Across the nation, different school districts are adopting different plans on how to go back to school. Some schools will resume in-person learning, some schools will continue distance learning via the internet, and others will do a combination of the two. Unfortunately, while students and families prepare to go to school, teachers’ unions across the county are making plans to keep schools closed. In Arizona, teachers conducted a “sick out” where so many teachers called in sick that the district had to cancel their back-to-school plans. The teachers union is Detroit, MI have already planned a strike to ensure their schools remain closed.
Locally, Minnesota teachers and teachers’ unions participated in a “national day of action” on August 3rd to demand a “safe” reopening of schools, among other things. We have heard that local northland teachers’ unions are secretly threatening their districts with a strike if their demands related to COVID are not met.
Administrators from the districts involved shared their concerns with the condition of anonymity because they were not at liberty to speak to the press about this issue. Teachers’ unions have waited until the last hour to bring wild demands to their administrations to stop the schools from reopening to in-person learning.
Rather than reopening for students to learn and parents to work, the northland teachers’ unions would prefer students return to distance learning or simply not reopen until it is “safe” to do so. Of course, they demand that no matter what happens their members should be paid their full salaries. With just weeks left before school opens, the unions submitted questions to their administrators, demanding answers and threatening a strike if the answers from administrators are not satisfactory. Rather than reading their school’s plans for re-opening and evaluating if it meets the state department of health, education, or CDC guidelines, the teachers’ unions have taken it upon themselves to determine the conditions under which schools should reopen.

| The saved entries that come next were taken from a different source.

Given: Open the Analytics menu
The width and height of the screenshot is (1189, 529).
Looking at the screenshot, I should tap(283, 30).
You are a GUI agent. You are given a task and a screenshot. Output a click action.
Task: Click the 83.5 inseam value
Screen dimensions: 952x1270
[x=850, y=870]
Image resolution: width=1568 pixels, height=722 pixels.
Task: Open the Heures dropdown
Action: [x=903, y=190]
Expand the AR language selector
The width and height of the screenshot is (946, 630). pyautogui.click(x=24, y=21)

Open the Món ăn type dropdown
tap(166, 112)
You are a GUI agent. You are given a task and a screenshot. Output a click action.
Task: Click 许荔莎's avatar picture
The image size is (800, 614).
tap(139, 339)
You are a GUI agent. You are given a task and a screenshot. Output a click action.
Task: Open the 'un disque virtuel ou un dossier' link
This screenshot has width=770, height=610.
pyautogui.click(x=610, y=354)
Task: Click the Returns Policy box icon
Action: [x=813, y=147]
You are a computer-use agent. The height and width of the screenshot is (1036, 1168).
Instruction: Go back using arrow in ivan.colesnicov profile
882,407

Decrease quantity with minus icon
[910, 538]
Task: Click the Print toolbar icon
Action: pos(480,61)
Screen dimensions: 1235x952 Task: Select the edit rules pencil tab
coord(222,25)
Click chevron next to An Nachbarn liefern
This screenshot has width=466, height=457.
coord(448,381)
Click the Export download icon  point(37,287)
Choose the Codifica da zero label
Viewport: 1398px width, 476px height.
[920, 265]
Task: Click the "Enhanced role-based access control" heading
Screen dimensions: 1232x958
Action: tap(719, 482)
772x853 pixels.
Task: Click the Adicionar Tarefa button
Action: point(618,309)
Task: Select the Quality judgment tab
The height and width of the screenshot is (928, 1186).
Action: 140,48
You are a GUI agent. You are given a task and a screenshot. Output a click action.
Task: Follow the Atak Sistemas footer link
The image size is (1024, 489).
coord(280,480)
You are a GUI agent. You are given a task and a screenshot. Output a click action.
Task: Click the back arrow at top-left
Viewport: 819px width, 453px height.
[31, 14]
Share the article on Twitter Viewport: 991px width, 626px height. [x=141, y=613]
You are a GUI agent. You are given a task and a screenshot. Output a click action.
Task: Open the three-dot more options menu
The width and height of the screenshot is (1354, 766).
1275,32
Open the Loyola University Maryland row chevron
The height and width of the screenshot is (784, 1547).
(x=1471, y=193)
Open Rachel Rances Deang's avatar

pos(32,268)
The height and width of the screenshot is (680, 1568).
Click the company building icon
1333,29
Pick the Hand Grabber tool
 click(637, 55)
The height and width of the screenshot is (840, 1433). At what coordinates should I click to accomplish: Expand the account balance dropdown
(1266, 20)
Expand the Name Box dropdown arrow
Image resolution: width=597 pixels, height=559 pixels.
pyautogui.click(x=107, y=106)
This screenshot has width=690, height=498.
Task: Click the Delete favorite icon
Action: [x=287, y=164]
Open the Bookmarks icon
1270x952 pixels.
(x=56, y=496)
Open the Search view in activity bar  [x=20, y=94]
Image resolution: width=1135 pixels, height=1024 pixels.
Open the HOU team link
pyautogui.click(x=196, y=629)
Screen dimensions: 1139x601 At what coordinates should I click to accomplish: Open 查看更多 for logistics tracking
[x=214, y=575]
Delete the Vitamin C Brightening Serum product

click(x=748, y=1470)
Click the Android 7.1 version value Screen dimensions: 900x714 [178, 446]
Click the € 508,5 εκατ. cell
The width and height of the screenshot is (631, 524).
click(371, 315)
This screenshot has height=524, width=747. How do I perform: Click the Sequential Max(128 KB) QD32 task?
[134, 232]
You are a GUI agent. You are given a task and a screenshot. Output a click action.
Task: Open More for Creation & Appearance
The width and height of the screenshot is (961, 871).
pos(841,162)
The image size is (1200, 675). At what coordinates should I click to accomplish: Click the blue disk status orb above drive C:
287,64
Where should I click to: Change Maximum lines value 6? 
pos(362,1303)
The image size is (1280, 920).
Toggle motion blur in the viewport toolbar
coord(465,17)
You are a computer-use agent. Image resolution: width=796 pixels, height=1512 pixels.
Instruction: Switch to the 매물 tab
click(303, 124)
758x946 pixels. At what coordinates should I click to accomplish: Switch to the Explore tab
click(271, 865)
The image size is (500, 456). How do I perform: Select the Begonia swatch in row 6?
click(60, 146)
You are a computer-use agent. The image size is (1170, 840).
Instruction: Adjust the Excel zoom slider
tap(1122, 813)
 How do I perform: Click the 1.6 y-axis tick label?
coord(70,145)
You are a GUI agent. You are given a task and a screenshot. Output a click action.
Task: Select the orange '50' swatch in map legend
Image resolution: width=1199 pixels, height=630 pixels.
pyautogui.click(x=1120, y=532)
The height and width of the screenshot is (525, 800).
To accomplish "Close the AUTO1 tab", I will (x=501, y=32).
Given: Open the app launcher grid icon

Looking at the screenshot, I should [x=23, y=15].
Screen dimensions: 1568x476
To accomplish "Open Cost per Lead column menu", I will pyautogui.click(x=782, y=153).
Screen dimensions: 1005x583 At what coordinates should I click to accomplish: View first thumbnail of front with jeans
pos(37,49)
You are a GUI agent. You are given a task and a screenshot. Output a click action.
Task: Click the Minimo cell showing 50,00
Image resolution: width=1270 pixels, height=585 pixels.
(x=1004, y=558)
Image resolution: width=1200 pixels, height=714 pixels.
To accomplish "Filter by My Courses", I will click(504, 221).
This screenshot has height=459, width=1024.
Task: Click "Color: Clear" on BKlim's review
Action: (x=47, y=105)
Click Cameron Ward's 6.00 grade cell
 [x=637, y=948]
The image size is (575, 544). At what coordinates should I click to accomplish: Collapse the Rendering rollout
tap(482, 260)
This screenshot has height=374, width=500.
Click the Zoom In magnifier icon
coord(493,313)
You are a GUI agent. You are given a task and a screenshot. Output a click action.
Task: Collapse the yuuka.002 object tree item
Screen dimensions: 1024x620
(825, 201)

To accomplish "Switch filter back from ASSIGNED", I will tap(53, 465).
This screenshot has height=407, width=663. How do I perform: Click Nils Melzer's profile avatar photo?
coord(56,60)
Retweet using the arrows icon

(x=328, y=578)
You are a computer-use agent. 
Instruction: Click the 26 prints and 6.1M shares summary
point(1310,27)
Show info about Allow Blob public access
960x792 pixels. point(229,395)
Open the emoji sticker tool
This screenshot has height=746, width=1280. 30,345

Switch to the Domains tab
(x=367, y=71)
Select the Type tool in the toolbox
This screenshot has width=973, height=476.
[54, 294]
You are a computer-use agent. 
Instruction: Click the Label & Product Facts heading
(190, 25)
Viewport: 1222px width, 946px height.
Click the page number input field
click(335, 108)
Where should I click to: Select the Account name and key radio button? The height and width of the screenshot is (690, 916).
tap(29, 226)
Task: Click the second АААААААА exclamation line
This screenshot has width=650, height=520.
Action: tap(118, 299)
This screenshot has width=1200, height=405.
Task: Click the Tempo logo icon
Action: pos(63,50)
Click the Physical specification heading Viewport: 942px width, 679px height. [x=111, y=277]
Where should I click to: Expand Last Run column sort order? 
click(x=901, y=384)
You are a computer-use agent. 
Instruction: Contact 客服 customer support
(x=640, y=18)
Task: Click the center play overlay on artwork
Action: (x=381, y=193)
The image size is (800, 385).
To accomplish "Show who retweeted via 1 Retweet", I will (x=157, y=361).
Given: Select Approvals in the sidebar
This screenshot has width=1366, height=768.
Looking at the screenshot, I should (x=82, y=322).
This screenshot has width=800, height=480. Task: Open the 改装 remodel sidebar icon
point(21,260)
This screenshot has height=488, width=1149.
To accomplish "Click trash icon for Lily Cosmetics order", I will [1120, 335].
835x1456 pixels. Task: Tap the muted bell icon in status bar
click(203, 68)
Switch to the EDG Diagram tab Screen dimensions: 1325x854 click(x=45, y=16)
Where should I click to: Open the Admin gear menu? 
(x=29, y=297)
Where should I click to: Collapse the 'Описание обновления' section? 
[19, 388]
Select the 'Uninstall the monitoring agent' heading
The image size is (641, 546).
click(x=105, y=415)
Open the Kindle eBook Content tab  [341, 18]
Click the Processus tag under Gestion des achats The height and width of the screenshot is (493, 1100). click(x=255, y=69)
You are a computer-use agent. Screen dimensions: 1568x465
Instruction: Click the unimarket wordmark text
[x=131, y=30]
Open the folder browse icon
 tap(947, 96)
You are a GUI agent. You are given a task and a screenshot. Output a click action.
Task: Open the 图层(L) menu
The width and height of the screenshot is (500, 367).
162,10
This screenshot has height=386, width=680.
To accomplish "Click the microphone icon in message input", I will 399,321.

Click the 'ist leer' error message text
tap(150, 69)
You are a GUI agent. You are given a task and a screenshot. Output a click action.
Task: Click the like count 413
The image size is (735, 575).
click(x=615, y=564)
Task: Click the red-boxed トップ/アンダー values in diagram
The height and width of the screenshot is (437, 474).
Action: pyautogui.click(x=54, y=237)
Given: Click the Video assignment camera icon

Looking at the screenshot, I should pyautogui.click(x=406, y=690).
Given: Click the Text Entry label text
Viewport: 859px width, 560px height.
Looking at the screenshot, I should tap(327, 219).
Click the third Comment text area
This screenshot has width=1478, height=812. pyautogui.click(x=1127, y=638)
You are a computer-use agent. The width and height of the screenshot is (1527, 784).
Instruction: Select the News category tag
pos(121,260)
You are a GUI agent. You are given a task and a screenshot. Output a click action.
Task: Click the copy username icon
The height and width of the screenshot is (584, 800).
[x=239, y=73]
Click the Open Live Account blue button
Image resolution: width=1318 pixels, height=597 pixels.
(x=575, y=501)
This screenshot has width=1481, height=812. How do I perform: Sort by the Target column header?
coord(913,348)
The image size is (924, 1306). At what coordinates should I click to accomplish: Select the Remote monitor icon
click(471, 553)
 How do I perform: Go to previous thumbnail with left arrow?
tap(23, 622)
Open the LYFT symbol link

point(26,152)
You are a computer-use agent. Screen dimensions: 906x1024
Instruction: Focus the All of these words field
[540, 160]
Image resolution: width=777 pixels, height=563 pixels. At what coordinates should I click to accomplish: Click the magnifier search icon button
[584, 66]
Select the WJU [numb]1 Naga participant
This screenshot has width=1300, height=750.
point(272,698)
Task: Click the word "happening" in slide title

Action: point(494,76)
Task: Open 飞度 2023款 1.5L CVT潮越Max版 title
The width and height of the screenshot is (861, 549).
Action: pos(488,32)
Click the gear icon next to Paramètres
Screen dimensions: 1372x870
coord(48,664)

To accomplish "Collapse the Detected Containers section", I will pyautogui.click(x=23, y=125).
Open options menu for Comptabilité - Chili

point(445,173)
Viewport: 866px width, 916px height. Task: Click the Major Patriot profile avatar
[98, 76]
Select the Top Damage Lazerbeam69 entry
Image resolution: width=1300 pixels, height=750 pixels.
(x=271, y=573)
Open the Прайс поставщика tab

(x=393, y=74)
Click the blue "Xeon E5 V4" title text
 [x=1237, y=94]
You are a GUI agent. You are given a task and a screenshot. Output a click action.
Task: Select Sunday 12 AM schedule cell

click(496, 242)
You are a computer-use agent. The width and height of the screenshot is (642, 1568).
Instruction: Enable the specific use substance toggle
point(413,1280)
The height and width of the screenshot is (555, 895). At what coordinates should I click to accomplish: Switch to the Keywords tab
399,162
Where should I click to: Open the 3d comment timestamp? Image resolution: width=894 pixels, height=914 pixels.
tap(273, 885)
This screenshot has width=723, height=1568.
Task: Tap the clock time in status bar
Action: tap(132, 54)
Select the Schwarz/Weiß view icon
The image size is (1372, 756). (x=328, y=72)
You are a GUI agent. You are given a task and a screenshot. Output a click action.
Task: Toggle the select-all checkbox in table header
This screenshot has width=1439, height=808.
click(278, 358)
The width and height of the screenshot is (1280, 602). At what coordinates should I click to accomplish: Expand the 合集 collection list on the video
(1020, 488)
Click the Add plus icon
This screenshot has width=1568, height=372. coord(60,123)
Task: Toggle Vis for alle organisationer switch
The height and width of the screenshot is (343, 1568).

Families have been preparing for this moment for months and instead of elected representatives on school boards using science and guidelines to plan reopening, the teachers’ unions want to be the deciders on what happens this fall. The Minnesota Department of Health, the Department of Education, the Centers for Disease Control, and the American Pediatric Association have all stated that a return to in-person learning is not only safe but in the best interest of all children.
What reason could the teachers’ unions have to close schools, other than their own self-interests? Teachers’ unions can no longer say they make education a top priority when they put their members’ fears over the needs and education of their students. Readers should be prepared for drastic changes to their schools reopening plans if the unions get their way, or worse be prepared for schools to not open at all if the unions don’t get their way. Either way, it’s going to be a lose-lose for students and their families.
At the time of publication, Hermantown schools have already changed their mind about how they’re reopening. It’s anyone’s guess which northland school is next.